The gnome was entranced at the motion of the landscape and failing to respond to the coming threat.

“FLISS!” Ashlette commanded, with one hand pointing at the obstacle ahead. She then gripped the back of the wagon bed as the wagon lurched at the gnome’s sudden correction. Ashlette grit her teeth wanting to reprimand her little friend, but it was not worth drawing her attention away from the road again. 

“We can’t afford any delays Fliss, he’s fading.” She said quietly, deciding that the spoken stakes would be enough.

She looked down to see if Zolik had shifted only to find him bleeding rather badly again. She readjusted her hold to best press while taking care not to push the arrowhead further. With both of her hands tending to Zolik, her own injured leg had rolled about in its makeshift brace. The pain and throbbing were being ignored, but she knew that it had been further aggravated.

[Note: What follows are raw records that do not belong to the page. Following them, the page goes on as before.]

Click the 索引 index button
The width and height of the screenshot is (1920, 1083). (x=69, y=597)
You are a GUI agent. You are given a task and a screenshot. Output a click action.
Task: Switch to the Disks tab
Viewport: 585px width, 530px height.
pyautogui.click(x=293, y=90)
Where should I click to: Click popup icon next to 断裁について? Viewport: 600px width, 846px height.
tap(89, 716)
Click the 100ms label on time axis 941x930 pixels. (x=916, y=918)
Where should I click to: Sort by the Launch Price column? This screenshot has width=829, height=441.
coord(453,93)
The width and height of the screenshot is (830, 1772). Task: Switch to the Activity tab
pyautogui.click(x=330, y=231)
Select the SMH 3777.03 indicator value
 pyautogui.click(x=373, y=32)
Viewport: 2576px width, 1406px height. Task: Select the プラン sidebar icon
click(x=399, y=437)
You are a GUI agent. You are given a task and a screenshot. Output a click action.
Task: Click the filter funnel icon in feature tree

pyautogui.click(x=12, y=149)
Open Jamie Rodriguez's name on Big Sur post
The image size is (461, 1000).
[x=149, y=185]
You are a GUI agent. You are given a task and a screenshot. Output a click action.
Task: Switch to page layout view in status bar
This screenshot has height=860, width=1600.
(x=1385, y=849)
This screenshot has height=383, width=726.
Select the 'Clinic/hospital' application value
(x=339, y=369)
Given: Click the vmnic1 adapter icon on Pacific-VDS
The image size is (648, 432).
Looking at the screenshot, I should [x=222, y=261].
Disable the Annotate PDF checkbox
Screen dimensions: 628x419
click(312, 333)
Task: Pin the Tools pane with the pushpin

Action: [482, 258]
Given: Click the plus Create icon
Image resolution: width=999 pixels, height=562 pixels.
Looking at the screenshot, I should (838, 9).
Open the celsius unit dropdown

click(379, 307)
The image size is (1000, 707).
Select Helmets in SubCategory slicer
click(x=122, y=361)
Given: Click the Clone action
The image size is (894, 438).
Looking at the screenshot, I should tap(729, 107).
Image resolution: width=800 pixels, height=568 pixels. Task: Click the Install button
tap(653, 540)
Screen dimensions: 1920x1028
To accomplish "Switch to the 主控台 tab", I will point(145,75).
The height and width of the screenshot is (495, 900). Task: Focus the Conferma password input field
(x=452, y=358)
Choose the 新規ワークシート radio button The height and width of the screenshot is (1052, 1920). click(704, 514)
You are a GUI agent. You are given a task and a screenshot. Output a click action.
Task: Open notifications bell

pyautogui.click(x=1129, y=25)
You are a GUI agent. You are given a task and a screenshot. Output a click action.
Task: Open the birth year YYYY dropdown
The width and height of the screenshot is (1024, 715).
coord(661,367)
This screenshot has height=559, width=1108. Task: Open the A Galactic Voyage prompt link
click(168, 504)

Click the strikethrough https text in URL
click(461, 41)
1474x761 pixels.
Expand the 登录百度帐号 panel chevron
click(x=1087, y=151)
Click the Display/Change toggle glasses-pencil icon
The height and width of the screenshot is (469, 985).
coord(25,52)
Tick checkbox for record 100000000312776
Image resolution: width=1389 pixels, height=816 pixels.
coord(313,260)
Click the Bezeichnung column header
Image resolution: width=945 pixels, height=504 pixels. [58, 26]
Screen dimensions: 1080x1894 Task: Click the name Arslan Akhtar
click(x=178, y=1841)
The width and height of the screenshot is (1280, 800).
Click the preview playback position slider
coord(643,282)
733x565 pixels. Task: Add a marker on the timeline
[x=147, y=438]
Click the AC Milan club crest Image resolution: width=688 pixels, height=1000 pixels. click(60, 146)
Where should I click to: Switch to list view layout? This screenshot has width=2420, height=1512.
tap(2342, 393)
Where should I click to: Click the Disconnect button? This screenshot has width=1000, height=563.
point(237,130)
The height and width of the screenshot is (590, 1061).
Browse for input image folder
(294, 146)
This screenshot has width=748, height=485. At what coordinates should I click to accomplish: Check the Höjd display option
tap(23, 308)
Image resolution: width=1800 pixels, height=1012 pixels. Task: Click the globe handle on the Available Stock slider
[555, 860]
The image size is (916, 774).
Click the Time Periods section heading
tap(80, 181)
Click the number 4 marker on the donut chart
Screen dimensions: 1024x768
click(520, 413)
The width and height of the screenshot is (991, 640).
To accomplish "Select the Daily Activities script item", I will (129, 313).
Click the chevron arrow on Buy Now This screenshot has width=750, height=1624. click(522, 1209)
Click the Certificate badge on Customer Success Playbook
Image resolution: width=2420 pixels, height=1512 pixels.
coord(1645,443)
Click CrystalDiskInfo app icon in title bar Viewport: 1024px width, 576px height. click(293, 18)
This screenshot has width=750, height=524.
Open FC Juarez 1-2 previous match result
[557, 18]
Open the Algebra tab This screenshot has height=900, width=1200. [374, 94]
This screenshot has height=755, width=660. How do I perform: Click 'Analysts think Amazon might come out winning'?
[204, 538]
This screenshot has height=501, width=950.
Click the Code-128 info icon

She mentally cursed at not having just spent some funds to have had it healed. Another thought of reason countered that those funds would be needed to save Zolik’s life. A third snarled that neither expense would be needed if the bandits hadn’t targeted them.

She humored the last voice in her head. Wondering what would push bandits to openly attack a wagon on one of the main roads. They were a small group with nothing drawing attention to themselves as worthwhile to steal. At most bandits held up traders and robbed them of coins under threat before riding away quickly before the patrols would pass. To kill a trader, especially on the main route, was suicide. Ashlette thought back to the moment. The bandits had been organized and had planned ahead. Arrows had come from both sides from nearly hidden positions, so they had been waiting. Ashlette looked back towards the long-gone cart they had passed. It would have been through not long before them. Why had it not been targeted instead? Had they been specifically chosen?

Ashlette looked at the crates beside her. She had signed up for a mixed and undescribed load of deliveries that were to be dropped off at a designated warehouse. Some local would deal with customs and registries before taking the crates to their specific destinations. Any one of them could be something sought after, but even she didn’t know the contents. Could the attackers have known?

A sound pulled her out of her analyzing, and she saw Turmer crumbled in the back of the wagon as his spell faded around them. He had put too much of his energy into his spell and had passed out. She would check on him if it wouldn’t cost Zolik more. The boy had been panicked more than normal. Ashlette thought he normally managed danger with a sensible level headed calm. As Zolik had been struck, the dwarf had hauled the screaming Turmer to safety into the back of the wagon. Fortunately, once he had stopped shouting…

The sound came back slowly as Ashlette remembered.

He had been screaming “I’m sorry.”

Ashlette looked at the fallen wizard. The boy who had driven himself to his limits for what reason? Guilt? His spellbook lay open to the page of his latest spell which had carried them out of harm. It had not been an old overlooked spell near the front. It was new and freshly added to the back, the next page beside it still blank. The ranger steadied her breath as she glared past her own injured leg, an injury that had persisted because the group had decided their funds had been too tight to bother wasting coins on magical healing, let alone a spell. Turmer wouldn’t have been able to buy that spell even if he had stolen every coin between them to spend.

Ashlette looked down at Zolik and the blood on her hands, then back at the boy who, for now, seemed to be stained far worse.